Supplied data ::
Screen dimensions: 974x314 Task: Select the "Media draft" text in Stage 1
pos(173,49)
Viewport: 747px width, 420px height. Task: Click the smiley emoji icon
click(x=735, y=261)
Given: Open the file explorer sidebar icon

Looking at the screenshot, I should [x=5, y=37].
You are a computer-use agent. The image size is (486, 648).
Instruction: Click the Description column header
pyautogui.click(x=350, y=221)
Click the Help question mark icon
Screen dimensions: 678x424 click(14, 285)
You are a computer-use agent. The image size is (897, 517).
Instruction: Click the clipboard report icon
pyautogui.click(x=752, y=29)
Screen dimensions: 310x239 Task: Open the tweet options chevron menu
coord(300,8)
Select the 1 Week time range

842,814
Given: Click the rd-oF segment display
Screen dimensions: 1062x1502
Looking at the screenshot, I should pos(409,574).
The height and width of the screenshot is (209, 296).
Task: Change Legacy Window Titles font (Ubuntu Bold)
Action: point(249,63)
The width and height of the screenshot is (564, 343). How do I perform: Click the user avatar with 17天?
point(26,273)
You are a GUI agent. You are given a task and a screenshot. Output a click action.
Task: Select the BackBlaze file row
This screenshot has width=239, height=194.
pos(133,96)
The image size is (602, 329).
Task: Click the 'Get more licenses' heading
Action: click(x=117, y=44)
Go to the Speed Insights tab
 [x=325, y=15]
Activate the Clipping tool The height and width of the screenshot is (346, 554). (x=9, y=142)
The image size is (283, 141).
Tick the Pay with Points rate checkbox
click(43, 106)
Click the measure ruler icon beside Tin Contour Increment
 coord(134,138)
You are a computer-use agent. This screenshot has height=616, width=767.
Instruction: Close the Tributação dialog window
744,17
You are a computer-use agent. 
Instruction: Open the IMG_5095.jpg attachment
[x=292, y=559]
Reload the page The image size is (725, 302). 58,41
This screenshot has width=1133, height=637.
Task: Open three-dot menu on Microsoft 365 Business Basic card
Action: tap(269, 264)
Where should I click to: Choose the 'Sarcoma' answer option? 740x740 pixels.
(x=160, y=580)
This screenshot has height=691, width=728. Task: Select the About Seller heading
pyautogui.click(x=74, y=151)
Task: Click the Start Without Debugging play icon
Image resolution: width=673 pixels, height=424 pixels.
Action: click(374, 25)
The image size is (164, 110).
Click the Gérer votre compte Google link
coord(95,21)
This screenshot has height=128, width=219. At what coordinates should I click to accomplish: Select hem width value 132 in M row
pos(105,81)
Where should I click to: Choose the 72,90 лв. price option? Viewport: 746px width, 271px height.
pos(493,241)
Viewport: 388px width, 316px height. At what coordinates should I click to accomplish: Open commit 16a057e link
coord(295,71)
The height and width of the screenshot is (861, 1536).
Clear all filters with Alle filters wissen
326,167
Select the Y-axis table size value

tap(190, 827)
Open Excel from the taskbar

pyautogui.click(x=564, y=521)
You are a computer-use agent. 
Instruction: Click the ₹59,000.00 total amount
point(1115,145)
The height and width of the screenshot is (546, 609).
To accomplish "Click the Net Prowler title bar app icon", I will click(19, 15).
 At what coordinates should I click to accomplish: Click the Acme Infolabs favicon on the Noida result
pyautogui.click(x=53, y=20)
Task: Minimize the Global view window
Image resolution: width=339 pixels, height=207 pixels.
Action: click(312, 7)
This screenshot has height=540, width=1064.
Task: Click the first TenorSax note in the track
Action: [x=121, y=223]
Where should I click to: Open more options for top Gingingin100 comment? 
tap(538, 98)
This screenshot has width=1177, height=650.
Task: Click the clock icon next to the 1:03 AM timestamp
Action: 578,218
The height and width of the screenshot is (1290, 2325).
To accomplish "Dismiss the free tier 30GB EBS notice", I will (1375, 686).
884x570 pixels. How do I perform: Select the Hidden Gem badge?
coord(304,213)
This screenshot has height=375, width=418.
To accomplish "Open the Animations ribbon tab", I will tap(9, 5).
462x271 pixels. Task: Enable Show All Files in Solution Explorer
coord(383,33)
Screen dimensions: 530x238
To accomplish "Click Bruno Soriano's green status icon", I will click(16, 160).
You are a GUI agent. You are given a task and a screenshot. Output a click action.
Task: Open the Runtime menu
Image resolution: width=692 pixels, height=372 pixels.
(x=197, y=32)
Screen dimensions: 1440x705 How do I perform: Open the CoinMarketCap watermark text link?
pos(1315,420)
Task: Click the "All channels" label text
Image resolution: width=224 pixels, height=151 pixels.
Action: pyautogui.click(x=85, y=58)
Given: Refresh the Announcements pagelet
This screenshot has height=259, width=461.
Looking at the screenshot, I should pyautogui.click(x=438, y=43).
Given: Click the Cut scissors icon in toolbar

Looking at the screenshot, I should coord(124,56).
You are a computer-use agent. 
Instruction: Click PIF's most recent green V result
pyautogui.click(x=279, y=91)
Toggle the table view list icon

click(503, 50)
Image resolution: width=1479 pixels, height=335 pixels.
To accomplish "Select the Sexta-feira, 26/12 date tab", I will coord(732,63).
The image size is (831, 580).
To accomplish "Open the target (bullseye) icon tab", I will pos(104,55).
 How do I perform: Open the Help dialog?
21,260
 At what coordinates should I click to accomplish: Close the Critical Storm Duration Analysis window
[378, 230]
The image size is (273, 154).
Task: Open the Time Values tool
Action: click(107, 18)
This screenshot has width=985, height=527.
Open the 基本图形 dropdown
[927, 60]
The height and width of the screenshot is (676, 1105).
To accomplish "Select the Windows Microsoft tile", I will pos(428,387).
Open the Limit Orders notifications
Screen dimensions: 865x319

Required task :: Please reproduce all of the records above word for word, without changing anything.

Solution to this problem ::
Screen dimensions: 974x314 Task: Select the "Media draft" text in Stage 1
pos(173,49)
Viewport: 747px width, 420px height. Task: Click the smiley emoji icon
click(x=735, y=261)
Given: Open the file explorer sidebar icon

Looking at the screenshot, I should [x=5, y=37].
You are a computer-use agent. The image size is (486, 648).
Instruction: Click the Description column header
pyautogui.click(x=350, y=221)
Click the Help question mark icon
Screen dimensions: 678x424 click(14, 285)
You are a computer-use agent. The image size is (897, 517).
Instruction: Click the clipboard report icon
pyautogui.click(x=752, y=29)
Screen dimensions: 310x239 Task: Open the tweet options chevron menu
coord(300,8)
Select the 1 Week time range

842,814
Given: Click the rd-oF segment display
Screen dimensions: 1062x1502
Looking at the screenshot, I should pos(409,574).
The height and width of the screenshot is (209, 296).
Task: Change Legacy Window Titles font (Ubuntu Bold)
Action: point(249,63)
The width and height of the screenshot is (564, 343). How do I perform: Click the user avatar with 17天?
point(26,273)
You are a GUI agent. You are given a task and a screenshot. Output a click action.
Task: Select the BackBlaze file row
This screenshot has width=239, height=194.
pos(133,96)
The image size is (602, 329).
Task: Click the 'Get more licenses' heading
Action: click(x=117, y=44)
Go to the Speed Insights tab
 [x=325, y=15]
Activate the Clipping tool The height and width of the screenshot is (346, 554). (x=9, y=142)
The image size is (283, 141).
Tick the Pay with Points rate checkbox
click(43, 106)
Click the measure ruler icon beside Tin Contour Increment
 coord(134,138)
You are a computer-use agent. This screenshot has height=616, width=767.
Instruction: Close the Tributação dialog window
744,17
You are a computer-use agent. 
Instruction: Open the IMG_5095.jpg attachment
[x=292, y=559]
Reload the page The image size is (725, 302). 58,41
This screenshot has width=1133, height=637.
Task: Open three-dot menu on Microsoft 365 Business Basic card
Action: tap(269, 264)
Where should I click to: Choose the 'Sarcoma' answer option? 740x740 pixels.
(x=160, y=580)
This screenshot has height=691, width=728. Task: Select the About Seller heading
pyautogui.click(x=74, y=151)
Task: Click the Start Without Debugging play icon
Image resolution: width=673 pixels, height=424 pixels.
Action: click(374, 25)
The image size is (164, 110).
Click the Gérer votre compte Google link
coord(95,21)
This screenshot has height=128, width=219. At what coordinates should I click to accomplish: Select hem width value 132 in M row
pos(105,81)
Where should I click to: Choose the 72,90 лв. price option? Viewport: 746px width, 271px height.
pos(493,241)
Viewport: 388px width, 316px height. At what coordinates should I click to accomplish: Open commit 16a057e link
coord(295,71)
The height and width of the screenshot is (861, 1536).
Clear all filters with Alle filters wissen
326,167
Select the Y-axis table size value

tap(190, 827)
Open Excel from the taskbar

pyautogui.click(x=564, y=521)
You are a computer-use agent. 
Instruction: Click the ₹59,000.00 total amount
point(1115,145)
The height and width of the screenshot is (546, 609).
To accomplish "Click the Net Prowler title bar app icon", I will click(19, 15).
 At what coordinates should I click to accomplish: Click the Acme Infolabs favicon on the Noida result
pyautogui.click(x=53, y=20)
Task: Minimize the Global view window
Image resolution: width=339 pixels, height=207 pixels.
Action: click(312, 7)
This screenshot has height=540, width=1064.
Task: Click the first TenorSax note in the track
Action: [x=121, y=223]
Where should I click to: Open more options for top Gingingin100 comment? 
tap(538, 98)
This screenshot has width=1177, height=650.
Task: Click the clock icon next to the 1:03 AM timestamp
Action: 578,218
The height and width of the screenshot is (1290, 2325).
To accomplish "Dismiss the free tier 30GB EBS notice", I will (1375, 686).
884x570 pixels. How do I perform: Select the Hidden Gem badge?
coord(304,213)
This screenshot has height=375, width=418.
To accomplish "Open the Animations ribbon tab", I will tap(9, 5).
462x271 pixels. Task: Enable Show All Files in Solution Explorer
coord(383,33)
Screen dimensions: 530x238
To accomplish "Click Bruno Soriano's green status icon", I will click(16, 160).
You are a GUI agent. You are given a task and a screenshot. Output a click action.
Task: Open the Runtime menu
Image resolution: width=692 pixels, height=372 pixels.
(x=197, y=32)
Screen dimensions: 1440x705 How do I perform: Open the CoinMarketCap watermark text link?
pos(1315,420)
Task: Click the "All channels" label text
Image resolution: width=224 pixels, height=151 pixels.
Action: pyautogui.click(x=85, y=58)
Given: Refresh the Announcements pagelet
This screenshot has height=259, width=461.
Looking at the screenshot, I should pyautogui.click(x=438, y=43).
Given: Click the Cut scissors icon in toolbar

Looking at the screenshot, I should coord(124,56).
You are a computer-use agent. 
Instruction: Click PIF's most recent green V result
pyautogui.click(x=279, y=91)
Toggle the table view list icon

click(503, 50)
Image resolution: width=1479 pixels, height=335 pixels.
To accomplish "Select the Sexta-feira, 26/12 date tab", I will coord(732,63).
The image size is (831, 580).
To accomplish "Open the target (bullseye) icon tab", I will pos(104,55).
 How do I perform: Open the Help dialog?
21,260
 At what coordinates should I click to accomplish: Close the Critical Storm Duration Analysis window
[378, 230]
The image size is (273, 154).
Task: Open the Time Values tool
Action: click(107, 18)
This screenshot has width=985, height=527.
Open the 基本图形 dropdown
[927, 60]
The height and width of the screenshot is (676, 1105).
To accomplish "Select the Windows Microsoft tile", I will pos(428,387).
Open the Limit Orders notifications
Screen dimensions: 865x319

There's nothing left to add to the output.